Pac-Learning Recursive Logic Programs: Efficient Algorithms

TL;DR

This paper introduces efficient algorithms for learning specific classes of recursive logic programs in polynomial time, establishing the boundaries of what is computationally feasible in this domain.

Contribution

It presents the first polynomial-time algorithms for learning certain recursive logic programs and defines the limits of efficient learnability for these classes.

Findings

Single k-ary recursive constant-depth determinate clauses are learnable.

Two-clause programs with a recursive and a non-recursive clause are learnable with a basecase oracle.

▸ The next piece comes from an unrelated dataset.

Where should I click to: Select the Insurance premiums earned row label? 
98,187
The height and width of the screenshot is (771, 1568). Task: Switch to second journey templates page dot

These classes are maximally general within polynomial-time learnability constraints.

Abstract

We present algorithms that learn certain classes of function-free recursive logic programs in polynomial time from equivalence queries. In particular, we show that a single k-ary recursive constant-depth determinate clause is learnable. Two-clause programs consisting of one learnable recursive clause and one constant-depth determinate non-recursive clause are also learnable, if an additional ``basecase'' oracle is assumed. These results immediately imply the pac-learnability of these classes. Although these classes of learnable recursive programs are very constrained, it is shown in a companion paper that they are maximally general, in that generalizing either class in any natural way leads to a computationally difficult learning problem. Thus, taken together with its companion paper, this paper establishes a boundary of efficient learnability for recursive logic programs.